A potential fly in the ointment? Amazon Web Services Inc. introduced the S3 Tables storage bucket to S3 that optimizes Iceberg performance on S3. It’s open to all query engines, but requires a new library that AWS has nonetheless open-sourced. Nonetheless, with providers such as AWS, Google Cloud and IBM Corp. placing their wagers on the lakehouse as the data pillar for AI, we have little doubt that Apache Iceberg will become the de facto data store for cloud AI and business intelligence services.

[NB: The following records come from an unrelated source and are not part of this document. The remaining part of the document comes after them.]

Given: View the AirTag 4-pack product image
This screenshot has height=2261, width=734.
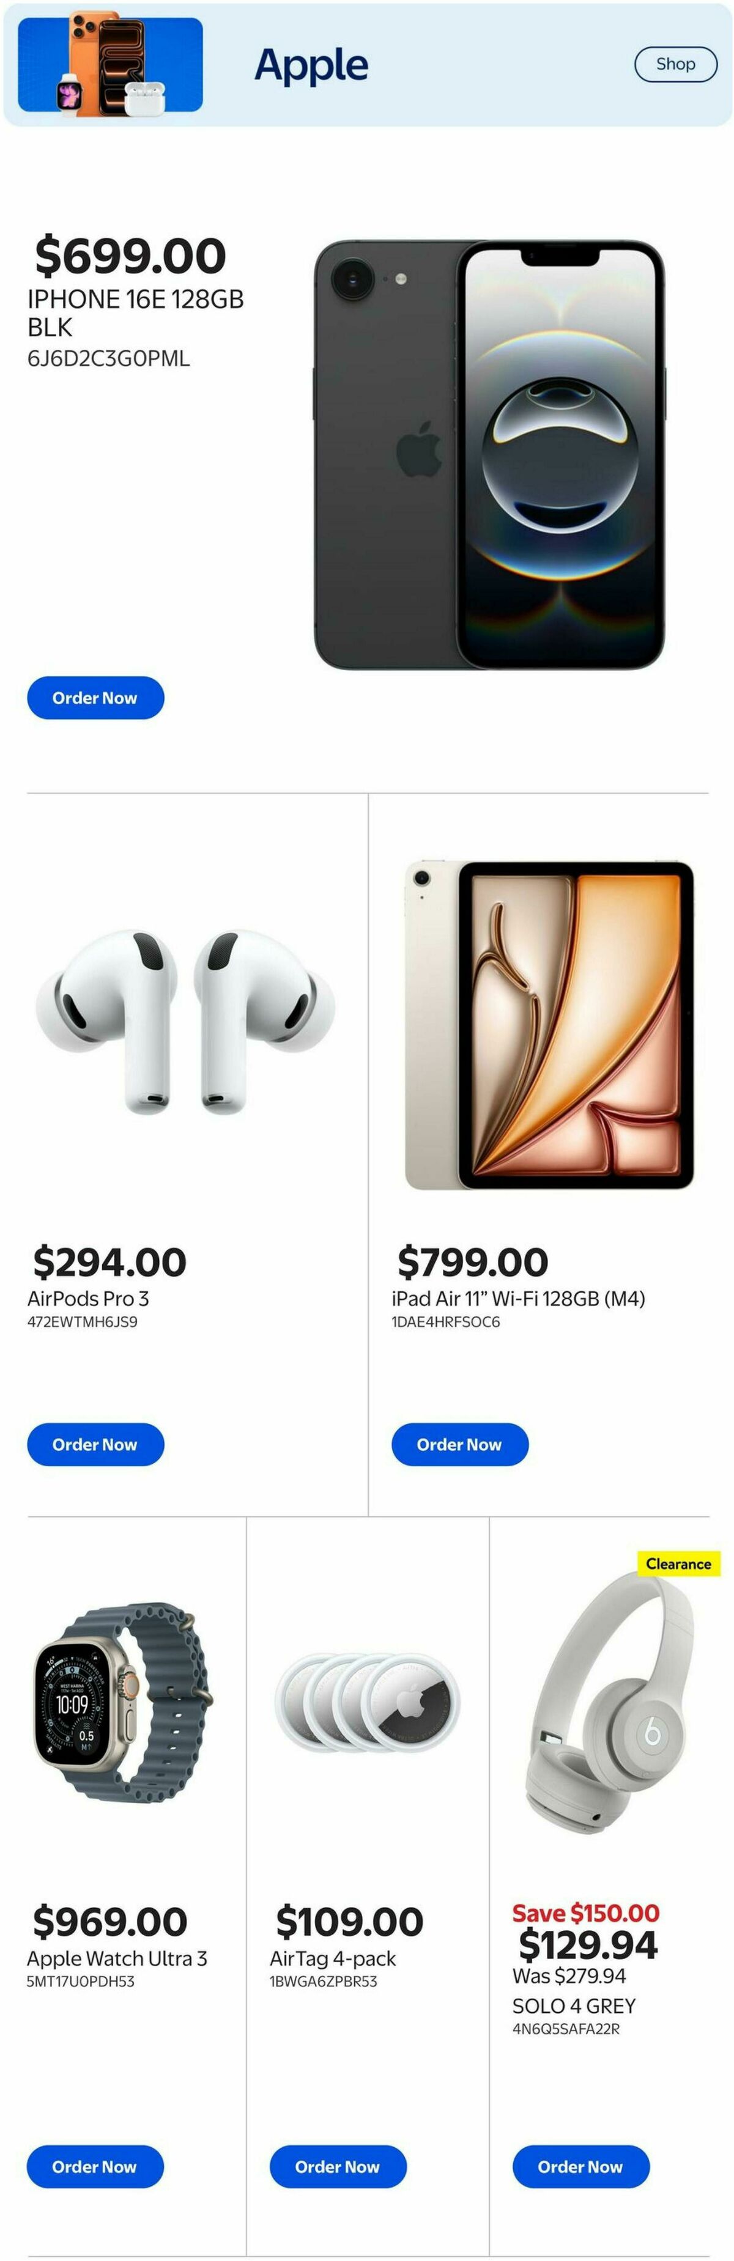Looking at the screenshot, I should [368, 1701].
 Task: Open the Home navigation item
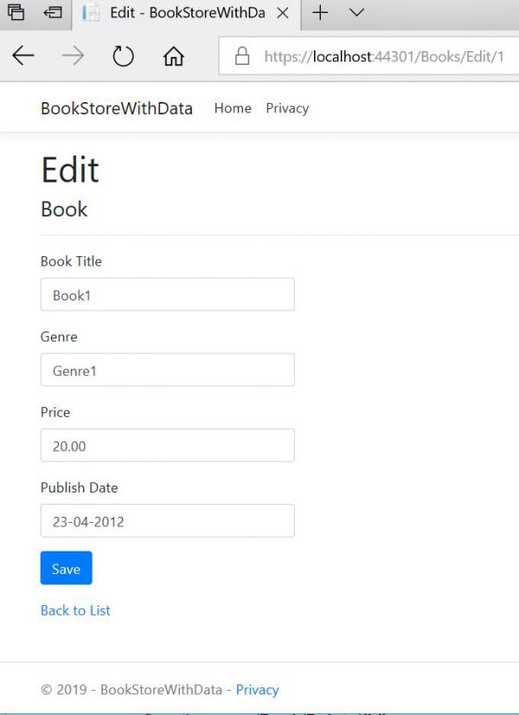233,108
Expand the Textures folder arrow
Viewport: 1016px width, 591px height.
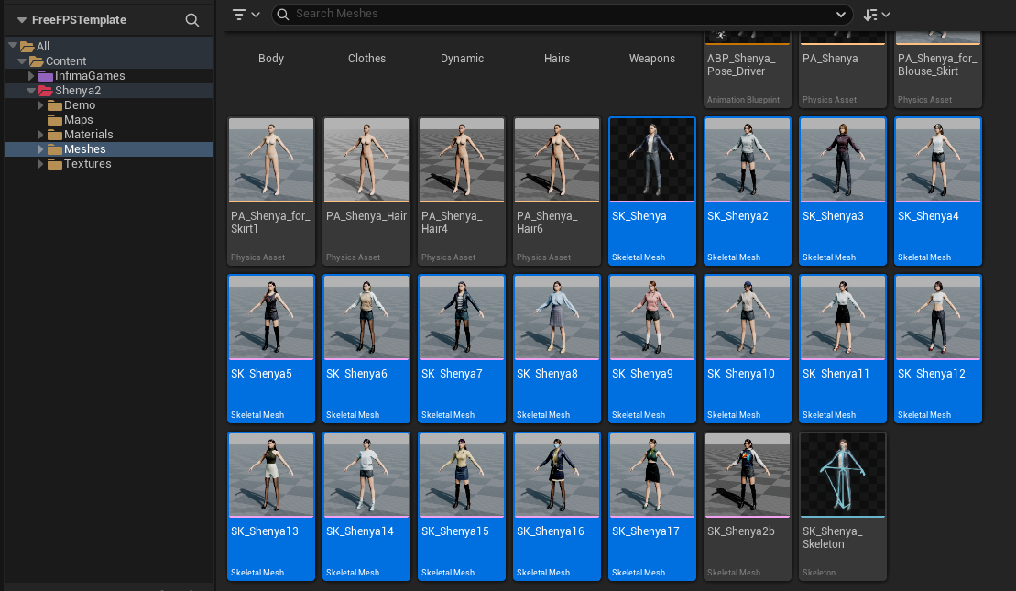point(40,164)
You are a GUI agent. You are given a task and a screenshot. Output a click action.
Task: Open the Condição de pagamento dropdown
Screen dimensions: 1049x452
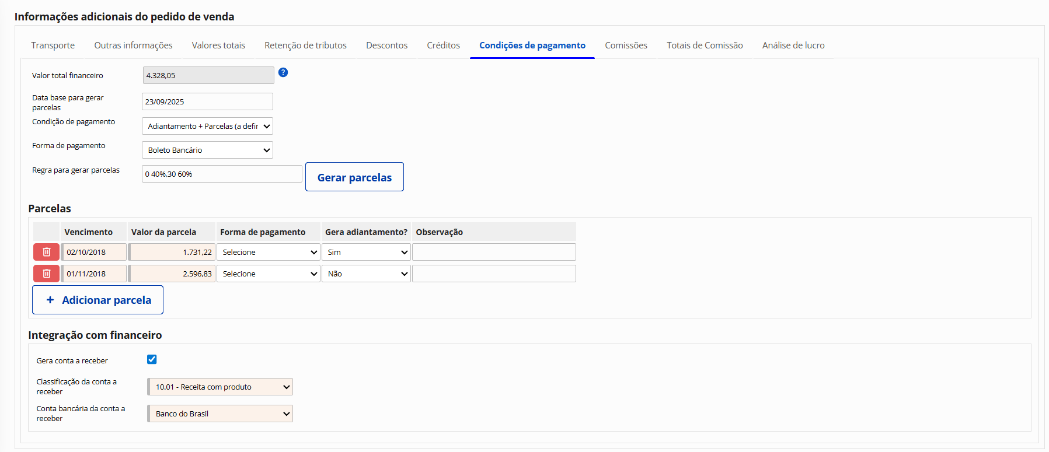pyautogui.click(x=207, y=126)
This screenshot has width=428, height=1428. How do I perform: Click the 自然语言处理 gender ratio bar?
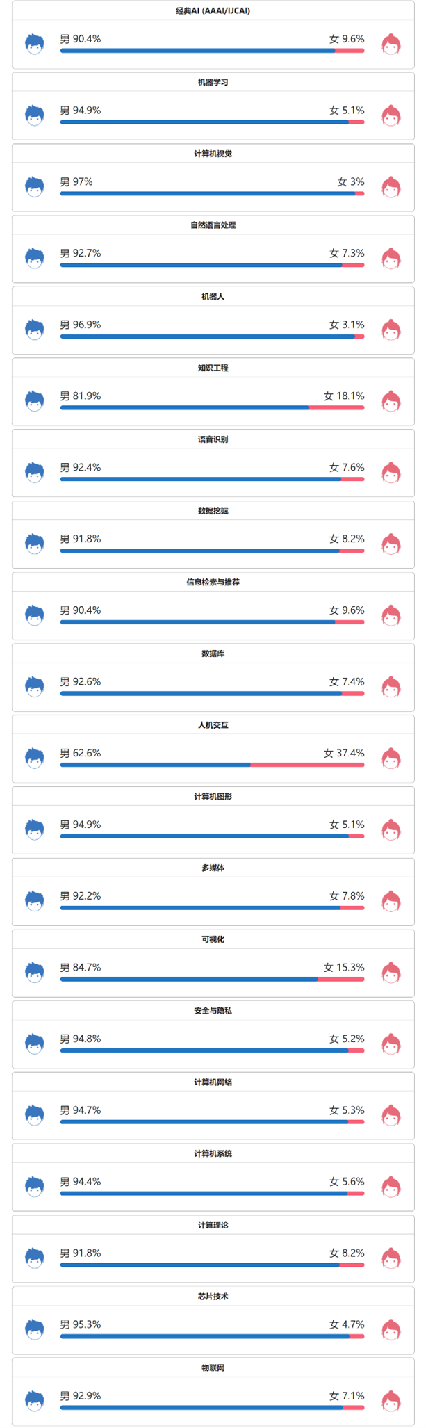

Data and AI governance. Last year we also jumped the gun in calling for both to converge. Until now, both disciplines have been largely siloed. Concerns about data and model access, quality, security, bias and compliance have been handled by separate toolchains. As we’ll note in our outlook for the year ahead, these functions are parallel but often not identical. For instance, though bias has parallels regarding choices for what data is sampled and assumptions for how models are built, the tasks differ.
The same applies to managing quality of data and AI models, and the list goes on. The linkage comes with lineage – correlating which iterations of the model performed training or inference workloads on which corpuses of data. Databricks, with Unity Catalog, is one of the few that has started making baby steps to bridge the silos. As we’ll note in our outlook for the year ahead, we expect more to follow.
What’s happening with data in 2025?
This year will be the Renaissance of Data. But it won’t be a repeat of the 2010s that spawned furious startup activity, but rather, that enterprises will of necessity have to redirect attention to data now that some of the gen AI projects get beyond proof-of-concept stage.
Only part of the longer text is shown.